> [Element lookup records]
>>>>

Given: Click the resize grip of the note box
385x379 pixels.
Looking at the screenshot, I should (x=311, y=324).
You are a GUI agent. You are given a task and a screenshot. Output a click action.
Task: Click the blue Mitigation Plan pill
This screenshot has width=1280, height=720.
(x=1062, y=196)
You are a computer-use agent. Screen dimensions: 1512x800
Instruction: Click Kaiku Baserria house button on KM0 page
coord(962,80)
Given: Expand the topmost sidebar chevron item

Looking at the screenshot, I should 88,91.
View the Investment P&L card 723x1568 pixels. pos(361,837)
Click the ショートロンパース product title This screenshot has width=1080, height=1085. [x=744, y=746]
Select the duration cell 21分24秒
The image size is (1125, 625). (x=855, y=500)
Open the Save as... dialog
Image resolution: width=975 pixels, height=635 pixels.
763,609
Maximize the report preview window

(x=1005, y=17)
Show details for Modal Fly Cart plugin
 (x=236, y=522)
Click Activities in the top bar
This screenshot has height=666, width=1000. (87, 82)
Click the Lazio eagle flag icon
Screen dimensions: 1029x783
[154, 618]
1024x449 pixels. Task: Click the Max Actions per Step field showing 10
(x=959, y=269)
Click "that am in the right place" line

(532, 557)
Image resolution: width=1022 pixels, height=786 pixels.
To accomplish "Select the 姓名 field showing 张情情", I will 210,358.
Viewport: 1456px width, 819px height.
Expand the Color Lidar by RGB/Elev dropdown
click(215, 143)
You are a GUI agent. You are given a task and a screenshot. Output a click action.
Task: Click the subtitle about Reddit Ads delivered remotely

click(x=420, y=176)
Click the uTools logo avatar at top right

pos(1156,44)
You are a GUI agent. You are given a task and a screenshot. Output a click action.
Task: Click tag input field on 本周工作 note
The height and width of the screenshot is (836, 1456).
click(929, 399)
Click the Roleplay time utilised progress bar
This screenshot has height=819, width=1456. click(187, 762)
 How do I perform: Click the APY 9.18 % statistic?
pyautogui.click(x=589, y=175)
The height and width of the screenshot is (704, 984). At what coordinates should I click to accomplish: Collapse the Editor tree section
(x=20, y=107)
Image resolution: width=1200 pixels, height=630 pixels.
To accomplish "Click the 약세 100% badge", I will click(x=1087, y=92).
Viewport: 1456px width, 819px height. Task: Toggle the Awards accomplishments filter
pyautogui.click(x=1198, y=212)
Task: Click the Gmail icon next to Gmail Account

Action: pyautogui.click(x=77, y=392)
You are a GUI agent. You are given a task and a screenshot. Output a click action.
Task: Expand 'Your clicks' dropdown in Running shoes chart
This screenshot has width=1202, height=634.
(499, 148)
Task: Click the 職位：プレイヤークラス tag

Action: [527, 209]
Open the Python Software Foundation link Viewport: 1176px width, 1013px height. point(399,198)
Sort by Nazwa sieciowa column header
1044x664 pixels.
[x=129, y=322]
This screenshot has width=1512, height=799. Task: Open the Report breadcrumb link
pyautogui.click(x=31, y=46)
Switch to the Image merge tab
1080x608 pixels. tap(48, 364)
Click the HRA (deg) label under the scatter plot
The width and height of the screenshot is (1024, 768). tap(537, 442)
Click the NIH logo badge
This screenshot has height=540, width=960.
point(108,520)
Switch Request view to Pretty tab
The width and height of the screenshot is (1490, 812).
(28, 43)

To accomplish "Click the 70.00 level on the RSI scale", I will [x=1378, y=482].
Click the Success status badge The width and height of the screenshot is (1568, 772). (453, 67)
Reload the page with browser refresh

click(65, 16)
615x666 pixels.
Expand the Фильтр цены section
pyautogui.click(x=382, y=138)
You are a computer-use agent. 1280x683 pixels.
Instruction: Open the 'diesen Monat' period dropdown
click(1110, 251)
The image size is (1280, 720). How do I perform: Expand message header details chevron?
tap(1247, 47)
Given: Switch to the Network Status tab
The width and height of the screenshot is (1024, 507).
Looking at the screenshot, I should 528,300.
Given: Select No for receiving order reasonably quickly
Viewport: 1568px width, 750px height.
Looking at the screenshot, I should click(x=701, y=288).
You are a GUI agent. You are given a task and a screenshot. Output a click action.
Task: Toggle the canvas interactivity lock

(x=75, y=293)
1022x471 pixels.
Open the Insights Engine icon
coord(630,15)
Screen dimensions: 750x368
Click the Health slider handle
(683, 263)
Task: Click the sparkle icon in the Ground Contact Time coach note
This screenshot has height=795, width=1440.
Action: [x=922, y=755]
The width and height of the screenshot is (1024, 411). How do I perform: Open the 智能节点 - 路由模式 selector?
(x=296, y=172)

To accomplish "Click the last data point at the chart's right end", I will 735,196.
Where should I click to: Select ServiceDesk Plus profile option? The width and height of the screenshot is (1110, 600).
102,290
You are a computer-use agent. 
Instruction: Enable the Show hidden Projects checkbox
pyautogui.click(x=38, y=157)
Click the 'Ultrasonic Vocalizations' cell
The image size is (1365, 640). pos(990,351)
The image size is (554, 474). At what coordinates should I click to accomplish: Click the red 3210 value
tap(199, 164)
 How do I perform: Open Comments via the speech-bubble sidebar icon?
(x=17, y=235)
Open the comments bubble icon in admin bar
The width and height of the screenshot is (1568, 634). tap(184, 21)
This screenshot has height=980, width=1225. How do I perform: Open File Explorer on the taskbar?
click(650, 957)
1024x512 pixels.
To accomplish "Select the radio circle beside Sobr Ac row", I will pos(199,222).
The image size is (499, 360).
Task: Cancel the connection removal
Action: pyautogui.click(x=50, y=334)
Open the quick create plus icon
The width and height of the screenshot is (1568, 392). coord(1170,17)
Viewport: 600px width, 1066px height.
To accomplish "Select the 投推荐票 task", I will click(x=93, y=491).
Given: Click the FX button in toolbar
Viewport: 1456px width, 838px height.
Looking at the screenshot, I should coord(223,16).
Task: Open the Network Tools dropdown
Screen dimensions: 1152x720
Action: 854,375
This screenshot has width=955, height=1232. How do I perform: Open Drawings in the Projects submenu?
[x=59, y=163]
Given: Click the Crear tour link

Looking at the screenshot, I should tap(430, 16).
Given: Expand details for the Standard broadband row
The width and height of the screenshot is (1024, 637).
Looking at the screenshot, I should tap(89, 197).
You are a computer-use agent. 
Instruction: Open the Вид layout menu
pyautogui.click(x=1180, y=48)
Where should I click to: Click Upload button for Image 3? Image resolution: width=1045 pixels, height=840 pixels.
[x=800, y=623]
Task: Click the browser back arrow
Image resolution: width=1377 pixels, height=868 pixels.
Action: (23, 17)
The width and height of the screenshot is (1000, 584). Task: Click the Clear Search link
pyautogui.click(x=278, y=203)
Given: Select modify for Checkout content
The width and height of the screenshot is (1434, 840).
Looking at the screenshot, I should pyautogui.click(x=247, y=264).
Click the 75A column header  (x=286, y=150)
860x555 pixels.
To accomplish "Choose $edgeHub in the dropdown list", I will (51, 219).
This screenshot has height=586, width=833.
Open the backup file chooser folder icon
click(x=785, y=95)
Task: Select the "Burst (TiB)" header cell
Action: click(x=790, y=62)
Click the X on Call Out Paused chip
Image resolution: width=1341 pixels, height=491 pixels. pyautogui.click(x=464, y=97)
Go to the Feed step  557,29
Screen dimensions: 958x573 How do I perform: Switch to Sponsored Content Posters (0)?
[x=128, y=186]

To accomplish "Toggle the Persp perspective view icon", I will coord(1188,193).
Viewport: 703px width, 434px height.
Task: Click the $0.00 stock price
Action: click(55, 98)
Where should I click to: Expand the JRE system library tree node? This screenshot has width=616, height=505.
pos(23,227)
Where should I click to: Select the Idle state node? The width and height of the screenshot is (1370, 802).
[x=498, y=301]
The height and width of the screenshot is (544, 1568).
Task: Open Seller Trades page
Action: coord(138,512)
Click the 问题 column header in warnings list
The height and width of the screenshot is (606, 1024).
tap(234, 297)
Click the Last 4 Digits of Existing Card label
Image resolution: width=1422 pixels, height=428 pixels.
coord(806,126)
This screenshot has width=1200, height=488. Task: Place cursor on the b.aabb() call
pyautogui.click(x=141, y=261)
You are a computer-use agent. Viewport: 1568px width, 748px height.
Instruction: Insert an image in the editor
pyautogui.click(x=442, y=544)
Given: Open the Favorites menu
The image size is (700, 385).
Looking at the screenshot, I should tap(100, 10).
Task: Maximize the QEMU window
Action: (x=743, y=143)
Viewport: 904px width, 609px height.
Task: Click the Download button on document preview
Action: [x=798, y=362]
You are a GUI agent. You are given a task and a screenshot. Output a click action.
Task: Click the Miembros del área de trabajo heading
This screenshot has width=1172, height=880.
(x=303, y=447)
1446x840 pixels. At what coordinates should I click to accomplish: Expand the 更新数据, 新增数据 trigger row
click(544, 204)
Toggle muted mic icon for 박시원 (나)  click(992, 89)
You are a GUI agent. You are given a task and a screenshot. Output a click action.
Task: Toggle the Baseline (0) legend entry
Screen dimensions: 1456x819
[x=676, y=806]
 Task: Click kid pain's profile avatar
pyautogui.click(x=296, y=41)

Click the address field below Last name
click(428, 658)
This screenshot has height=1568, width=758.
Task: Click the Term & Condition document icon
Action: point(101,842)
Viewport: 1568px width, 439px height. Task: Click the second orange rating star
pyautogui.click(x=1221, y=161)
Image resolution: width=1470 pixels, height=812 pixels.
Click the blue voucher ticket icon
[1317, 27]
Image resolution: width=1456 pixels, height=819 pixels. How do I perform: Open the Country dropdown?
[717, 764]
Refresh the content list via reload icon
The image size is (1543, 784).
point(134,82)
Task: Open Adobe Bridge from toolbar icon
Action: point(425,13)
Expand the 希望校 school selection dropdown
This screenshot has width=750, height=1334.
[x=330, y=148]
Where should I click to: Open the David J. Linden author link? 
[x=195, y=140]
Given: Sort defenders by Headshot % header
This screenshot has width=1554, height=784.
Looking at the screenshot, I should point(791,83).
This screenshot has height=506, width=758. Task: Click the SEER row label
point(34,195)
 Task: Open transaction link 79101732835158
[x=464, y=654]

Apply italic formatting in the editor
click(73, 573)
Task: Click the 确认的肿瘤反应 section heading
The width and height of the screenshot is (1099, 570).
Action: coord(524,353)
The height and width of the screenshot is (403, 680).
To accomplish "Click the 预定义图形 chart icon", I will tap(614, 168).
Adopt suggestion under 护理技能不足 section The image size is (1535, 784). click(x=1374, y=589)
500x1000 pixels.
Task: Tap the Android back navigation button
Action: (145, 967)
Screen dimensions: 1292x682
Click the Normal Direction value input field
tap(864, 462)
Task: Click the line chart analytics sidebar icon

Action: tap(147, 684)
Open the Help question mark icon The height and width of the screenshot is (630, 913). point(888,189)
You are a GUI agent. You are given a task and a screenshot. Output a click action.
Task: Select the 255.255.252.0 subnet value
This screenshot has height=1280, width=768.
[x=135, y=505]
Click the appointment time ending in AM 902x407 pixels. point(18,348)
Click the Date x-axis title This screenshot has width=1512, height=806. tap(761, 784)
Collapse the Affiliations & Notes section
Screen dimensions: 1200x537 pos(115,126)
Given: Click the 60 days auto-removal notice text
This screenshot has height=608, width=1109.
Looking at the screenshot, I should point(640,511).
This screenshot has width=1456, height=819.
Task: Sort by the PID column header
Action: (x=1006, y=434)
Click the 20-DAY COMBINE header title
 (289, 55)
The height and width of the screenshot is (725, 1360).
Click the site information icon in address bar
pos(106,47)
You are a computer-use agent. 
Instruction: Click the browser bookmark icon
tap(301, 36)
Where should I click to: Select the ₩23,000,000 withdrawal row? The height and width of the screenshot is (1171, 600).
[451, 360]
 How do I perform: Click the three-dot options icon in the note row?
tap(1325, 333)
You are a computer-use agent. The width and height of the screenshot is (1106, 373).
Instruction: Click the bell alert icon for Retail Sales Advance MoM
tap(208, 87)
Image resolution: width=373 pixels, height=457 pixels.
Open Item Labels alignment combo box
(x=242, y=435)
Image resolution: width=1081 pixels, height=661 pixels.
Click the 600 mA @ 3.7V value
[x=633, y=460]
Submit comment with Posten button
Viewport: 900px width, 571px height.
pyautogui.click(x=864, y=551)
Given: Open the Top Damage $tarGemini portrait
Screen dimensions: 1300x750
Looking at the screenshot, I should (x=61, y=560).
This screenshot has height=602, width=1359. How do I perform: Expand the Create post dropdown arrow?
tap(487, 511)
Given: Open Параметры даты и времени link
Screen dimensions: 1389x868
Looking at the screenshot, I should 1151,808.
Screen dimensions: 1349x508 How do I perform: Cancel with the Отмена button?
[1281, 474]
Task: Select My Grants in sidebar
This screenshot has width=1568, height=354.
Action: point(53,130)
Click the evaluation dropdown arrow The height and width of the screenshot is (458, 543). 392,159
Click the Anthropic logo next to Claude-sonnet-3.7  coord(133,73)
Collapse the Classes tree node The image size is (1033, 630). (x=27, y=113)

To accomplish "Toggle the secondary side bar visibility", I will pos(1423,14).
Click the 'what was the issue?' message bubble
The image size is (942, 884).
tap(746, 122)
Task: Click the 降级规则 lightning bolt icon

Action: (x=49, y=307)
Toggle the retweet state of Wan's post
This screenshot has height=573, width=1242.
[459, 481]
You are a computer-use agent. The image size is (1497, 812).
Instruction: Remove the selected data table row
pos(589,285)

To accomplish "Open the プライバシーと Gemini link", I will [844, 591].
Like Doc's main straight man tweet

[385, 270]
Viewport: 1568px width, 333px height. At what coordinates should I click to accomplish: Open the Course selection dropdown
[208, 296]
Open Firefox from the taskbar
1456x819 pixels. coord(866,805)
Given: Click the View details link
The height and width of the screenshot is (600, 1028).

<<<<

> [Task to complete] Copy out each of the lines above that contains the string "data".

> [Reply to the task]
To accomplish "Click the last data point at the chart's right end", I will 735,196.
Instruction: Remove the selected data table row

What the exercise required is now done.